SUPPLIED DATA Start Marker

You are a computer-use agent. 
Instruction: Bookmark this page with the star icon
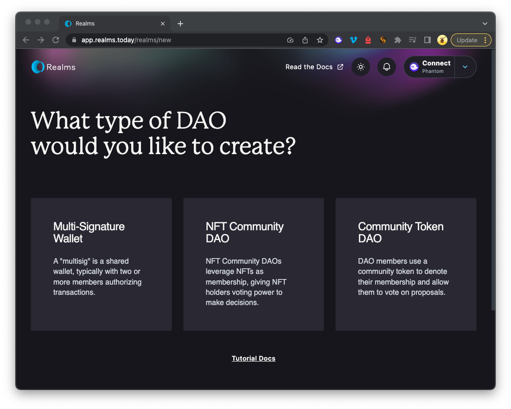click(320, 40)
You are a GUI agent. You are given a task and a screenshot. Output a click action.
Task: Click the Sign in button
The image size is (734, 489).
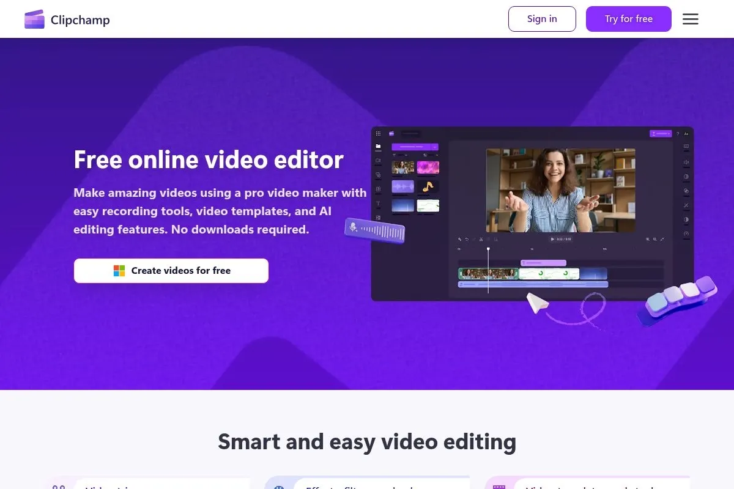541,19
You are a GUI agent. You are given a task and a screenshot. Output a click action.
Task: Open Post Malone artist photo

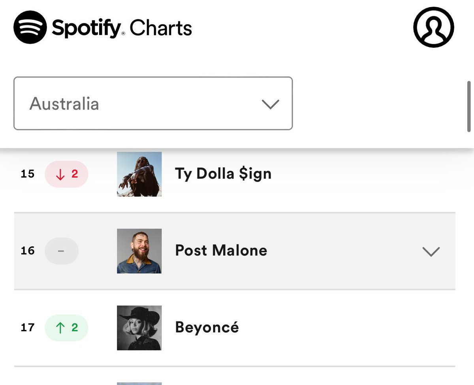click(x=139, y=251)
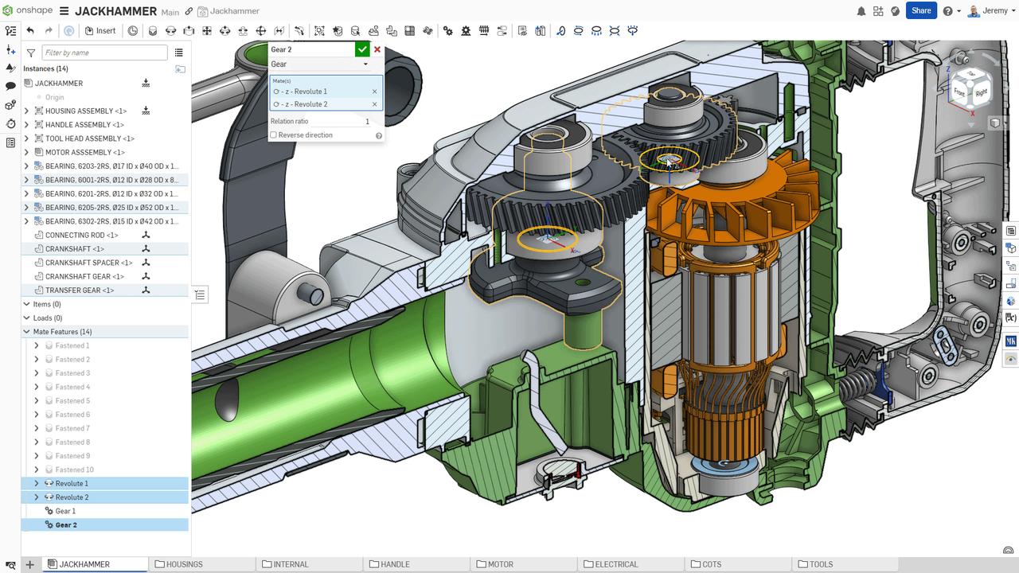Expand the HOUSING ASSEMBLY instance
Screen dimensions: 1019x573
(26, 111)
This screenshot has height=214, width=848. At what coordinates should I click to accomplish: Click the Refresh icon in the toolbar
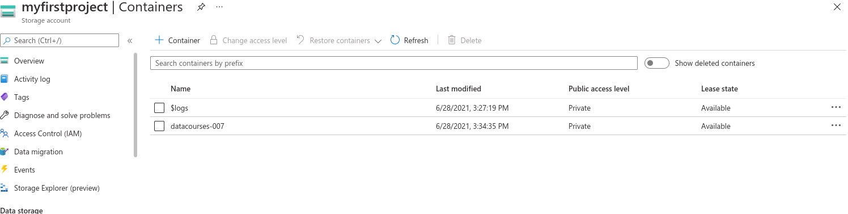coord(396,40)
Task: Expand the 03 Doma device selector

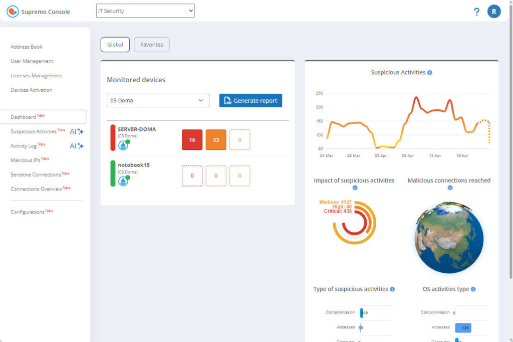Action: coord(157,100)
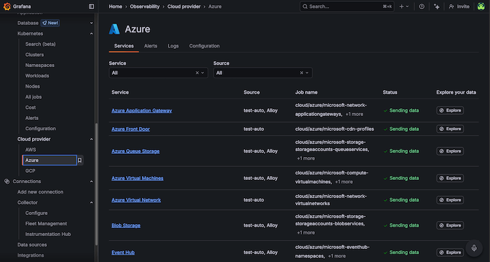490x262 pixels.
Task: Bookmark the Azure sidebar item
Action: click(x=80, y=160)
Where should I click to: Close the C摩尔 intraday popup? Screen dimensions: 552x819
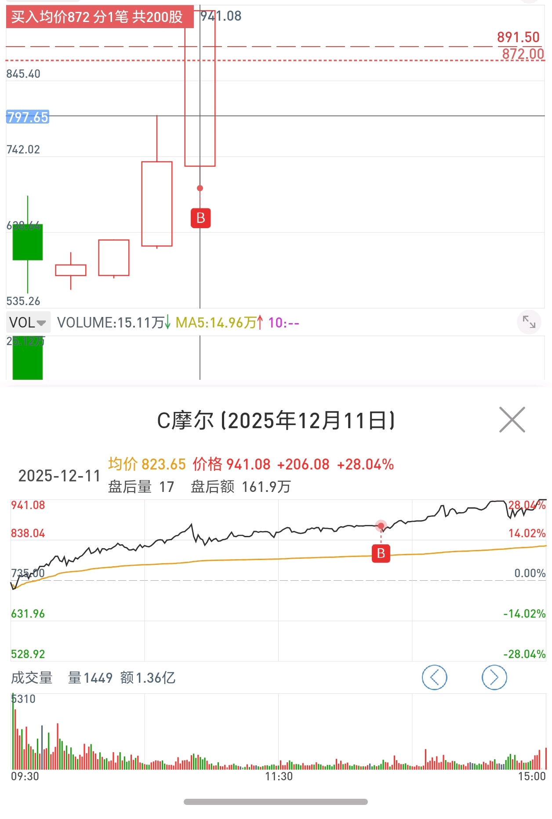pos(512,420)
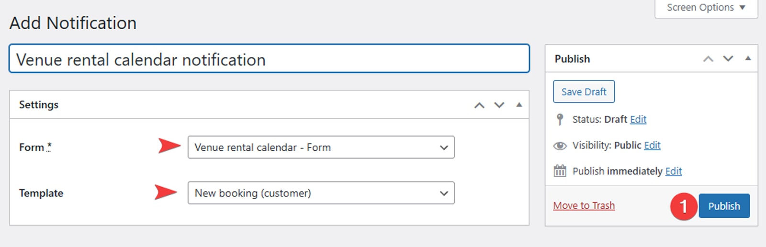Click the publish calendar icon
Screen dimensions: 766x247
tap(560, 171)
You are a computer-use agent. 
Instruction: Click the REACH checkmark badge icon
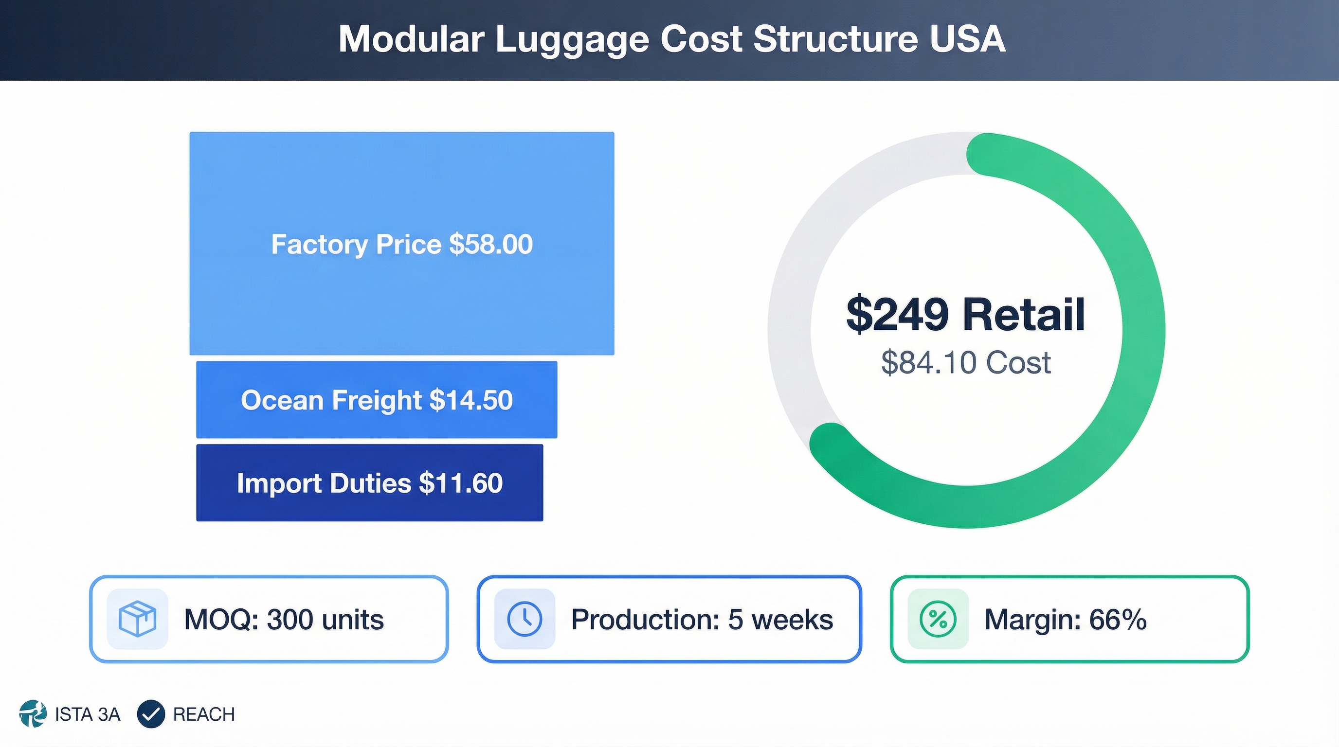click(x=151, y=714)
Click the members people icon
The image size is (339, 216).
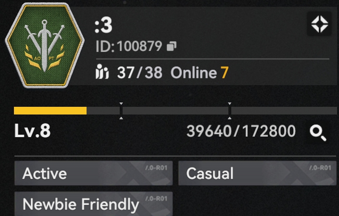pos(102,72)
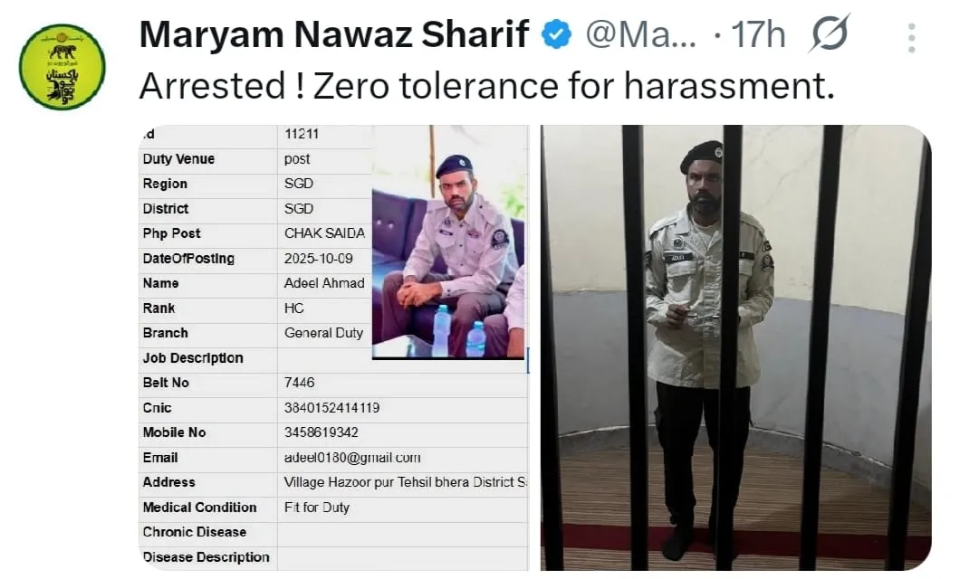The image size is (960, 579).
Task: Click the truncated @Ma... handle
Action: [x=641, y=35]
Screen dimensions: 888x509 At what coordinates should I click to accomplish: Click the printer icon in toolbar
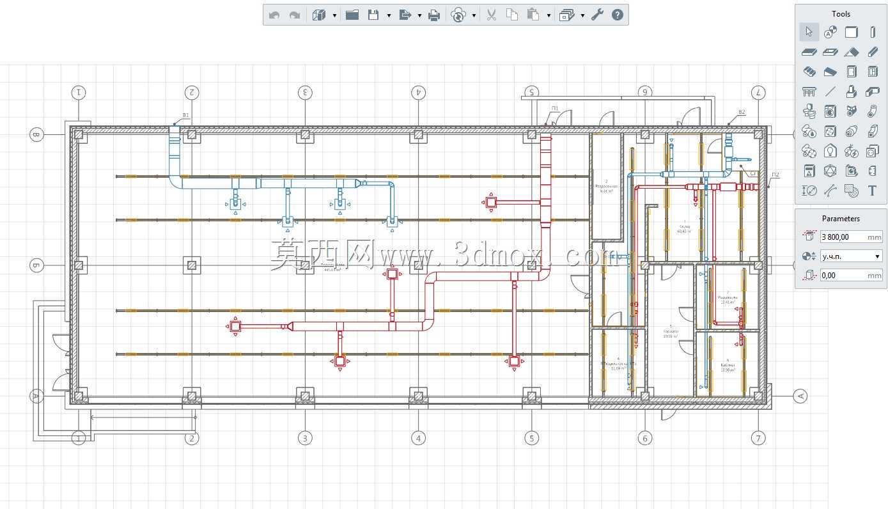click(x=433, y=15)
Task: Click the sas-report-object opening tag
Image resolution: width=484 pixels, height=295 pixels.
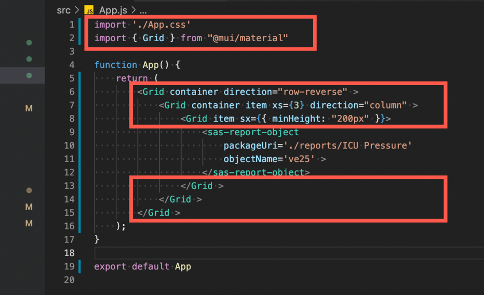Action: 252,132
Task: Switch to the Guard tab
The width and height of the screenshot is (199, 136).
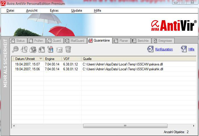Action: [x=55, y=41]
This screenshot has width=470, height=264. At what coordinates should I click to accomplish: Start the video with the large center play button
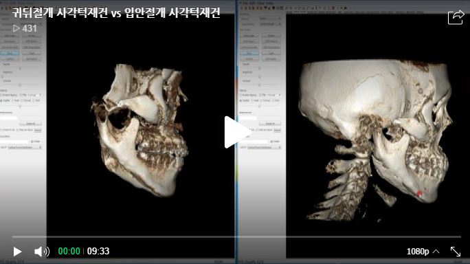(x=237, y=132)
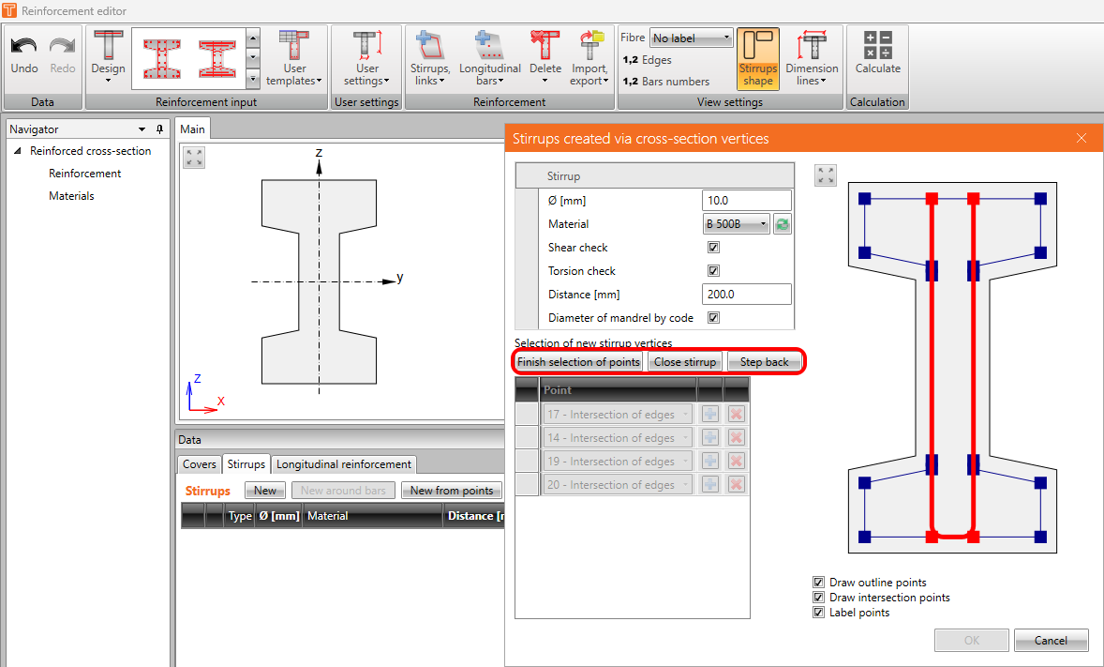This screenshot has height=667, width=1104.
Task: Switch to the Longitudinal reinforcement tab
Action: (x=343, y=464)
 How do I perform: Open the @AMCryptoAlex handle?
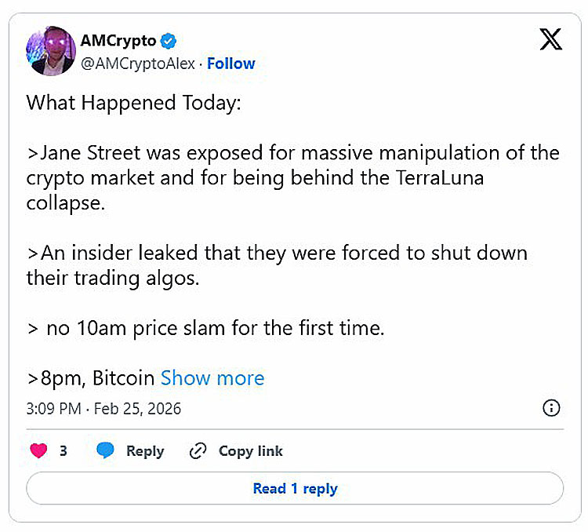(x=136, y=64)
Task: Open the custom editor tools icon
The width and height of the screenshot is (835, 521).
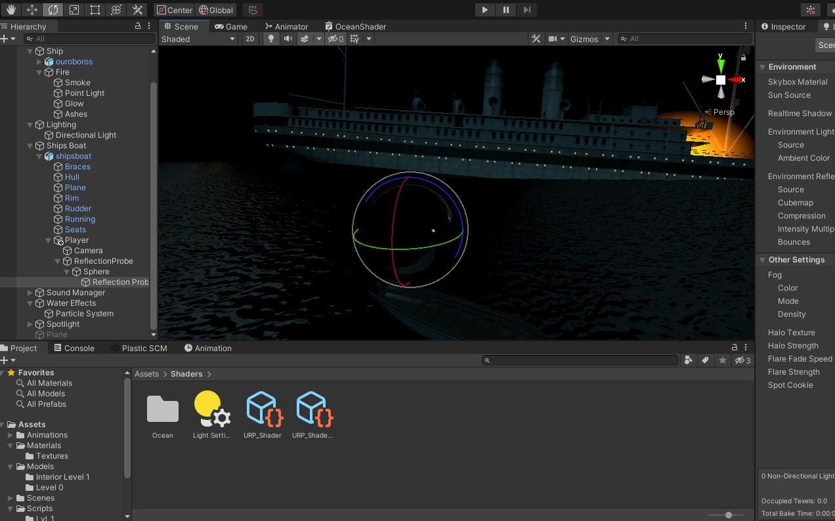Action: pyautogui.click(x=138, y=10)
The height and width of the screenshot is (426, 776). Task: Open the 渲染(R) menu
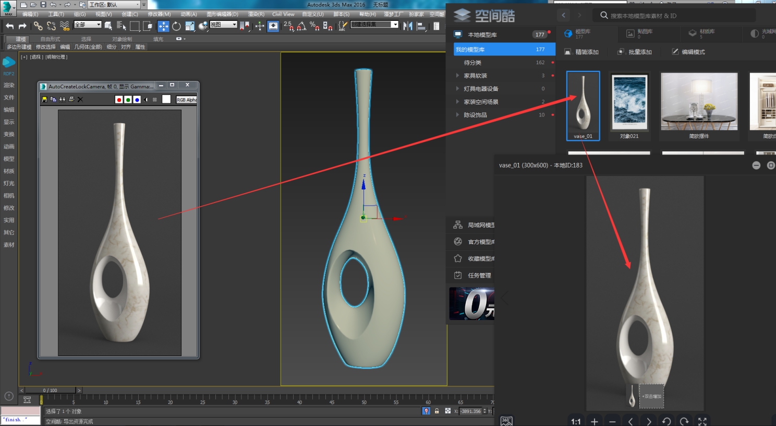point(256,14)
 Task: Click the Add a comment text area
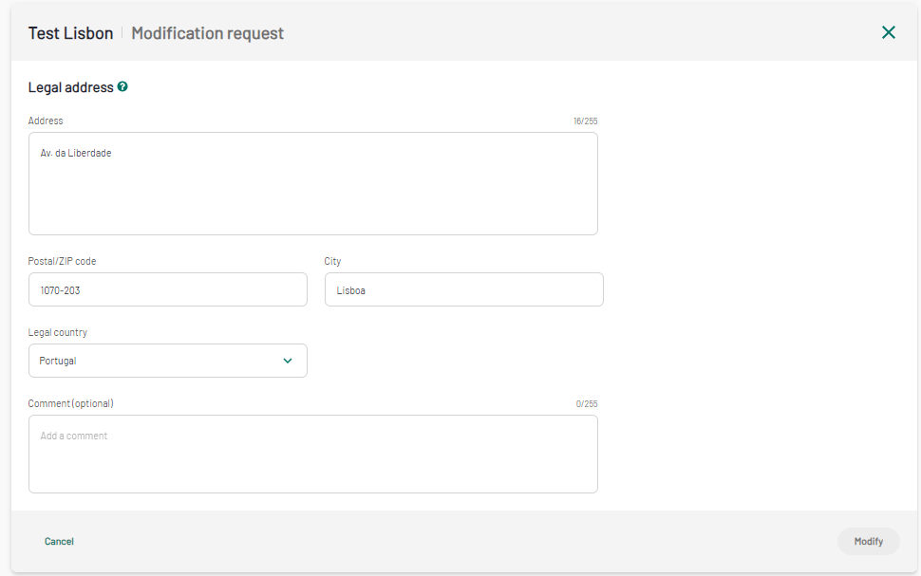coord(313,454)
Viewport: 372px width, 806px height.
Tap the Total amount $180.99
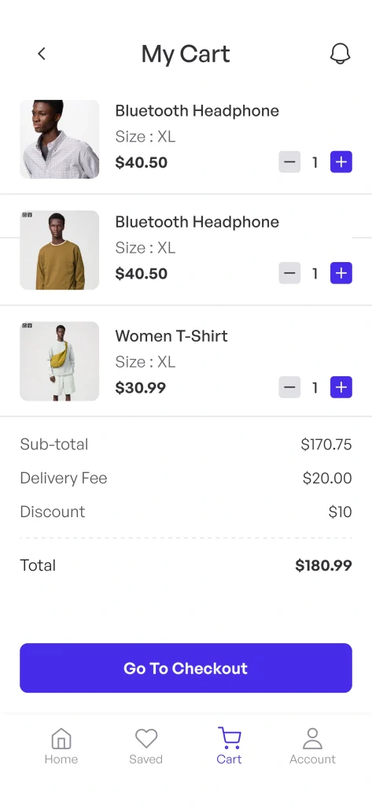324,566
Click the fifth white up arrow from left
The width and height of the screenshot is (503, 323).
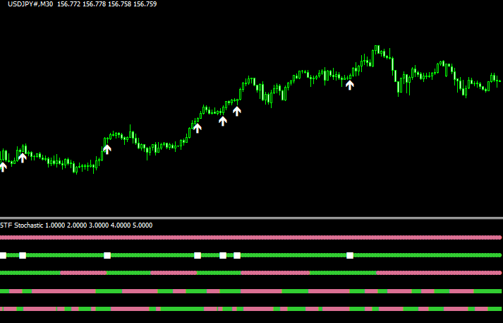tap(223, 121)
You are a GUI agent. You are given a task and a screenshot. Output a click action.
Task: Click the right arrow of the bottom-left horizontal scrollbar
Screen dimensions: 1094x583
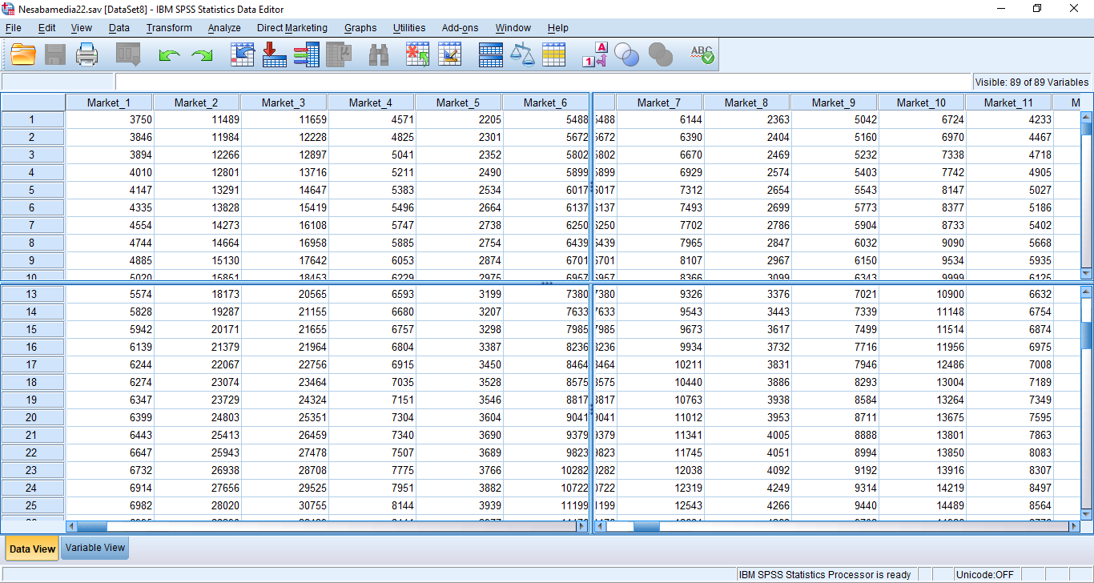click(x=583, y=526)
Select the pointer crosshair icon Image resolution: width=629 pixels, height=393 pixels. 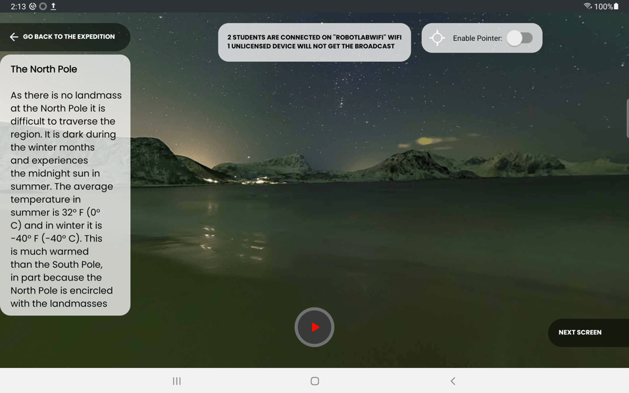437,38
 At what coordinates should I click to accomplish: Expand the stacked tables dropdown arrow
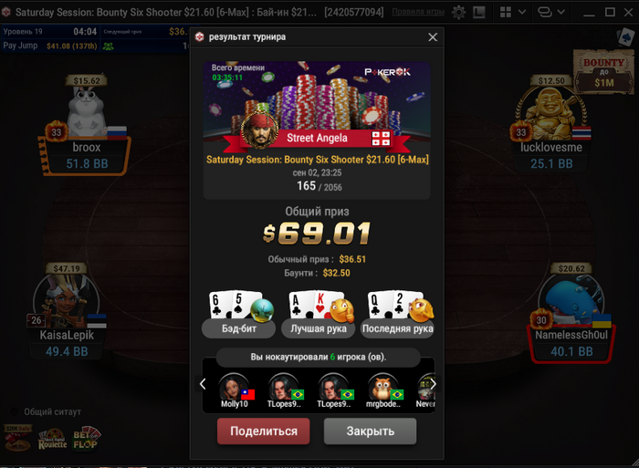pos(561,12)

SUPPLIED DATA End Marker

TASK PROMPT —
Could you copy every line from the records that has "left" in it?

RESULT OF THE EXERCISE —
Click the fifth white up arrow from left
Task: Click the right arrow of the bottom-left horizontal scrollbar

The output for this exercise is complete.